Like metals, myths too get recycled. Reworked and so richly embellished as to be almost unrecognisable, stories which may once have reflected genuine historical events are liable to be re-used by later generations in a totally different context and for purposes quite other than that for which they were originally intended. This is not the case with the corpus of Vedic literature; the form and content of its sacrificial formulae were, as has been noted, too ritually crucial to be tampered with. Less sacred compositions, like the two great Sanskrit epics, were a different matter.
Both the
Mahabharata
and the
Ramayana
survive in several versions, the earliest of which are at least five hundred years later than the Vedas. Yet their core narratives seem to relate to events from a period prior to
all but the Rig Veda. As with the Greek epics attributed to Homer, this extraordinary antiquity justifies the attention accorded them in traditional histories. The wildly different dates adduced for the Mahabharata war – or for the Trojan war – scarcely matter if the events themselves can be verified. Sadly, though, in both cases so heavily have these tales been reworked for propaganda purposes, and so crammed and padded have they become with edifying sermons and other extraneous additions, that their original core stories are as hard to isolate as their dates.
Theoretically the
Puranas
, another group of Sanskrit texts, should be able to resolve this problem for the Indian historian.
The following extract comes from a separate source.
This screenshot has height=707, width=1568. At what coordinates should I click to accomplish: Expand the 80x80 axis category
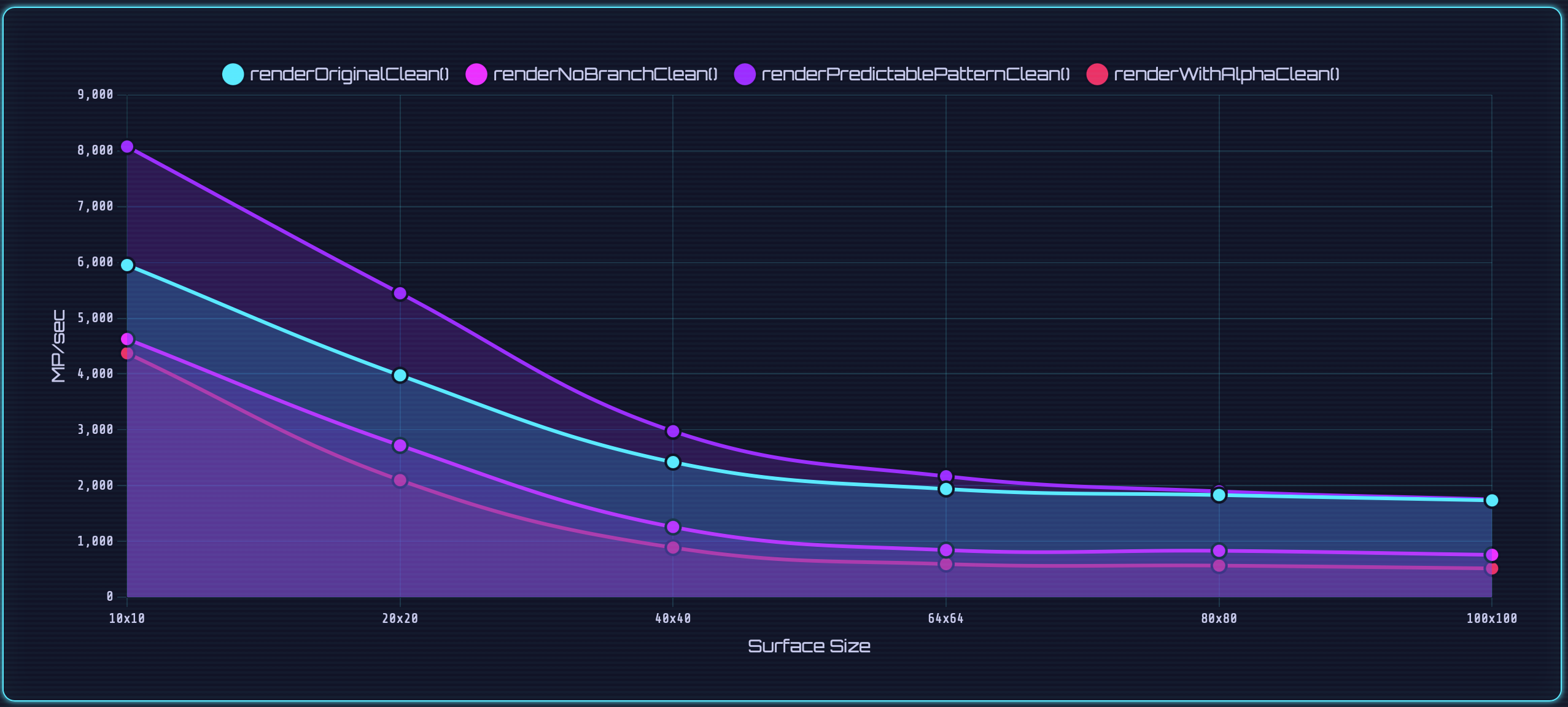[1218, 619]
The most important collection of the
Puranas
, or ‘ancient legends’, is even later, dating only from c500
AD
; yet it contains myths and genealogies which purport to go back to Manu (and beyond). Sure enough, here figure the names of protagonists from the epics as well as of Vedic chiefs and
arya
tribes. No doubt these lists were compiled from an ancient oral tradition which originated with the
arya
bards and would have been carefully memorised by their successors. But, like the epics, the Puranic compositions show signs of having been reworked. When finally they were written down, it was not in a spirit of disinterested scholarship but to elevate the pedigree of later dynasts and to enhance the repute of their brahmanical backers.
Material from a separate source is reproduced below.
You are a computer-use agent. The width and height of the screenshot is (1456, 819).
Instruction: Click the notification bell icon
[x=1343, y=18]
In their present form [the
Puranas
] are only religious fables and cant, with whatever historical content the works once possessed heavily encrusted by myth, diluted with semi-religious legends, and effaced during successive redactions copied by innumerable careless scribes; so that one finds great difficulty in restoring as much as the kinglists.
2
This does not mean that they are worthless. Despite what D.D. Kosambi, himself a brahman, called ‘the deplorable brahman habit’
3
of organising and categorising unrelated traditions into a convenient pattern, large chunks of the Puranic genealogies may be as authentic as the central characters and events in the epics. Moreover, just as the copper hoards, whatever their original provenance, reveal something about the uses, smelting techniques and distribution of copper, so these literary hoards can reveal something about the changes at work within north Indian society. The period between the events they describe and their being finally written down, roughly the first millennium
BC
, is of crucial importance. It is ‘the real formative period of Indian civilisation … : henceforth we can trace the continuity of civilisation through the succeeding ages.’
4
Thus scholars like Kosambi and Romila Thapar, anxious to understand how, for instance, tribal structures
crumbled and states emerged, focus less on the stirring events described in the epics and more on the contexts – geographical, social, environmental and economic – in which they occurred.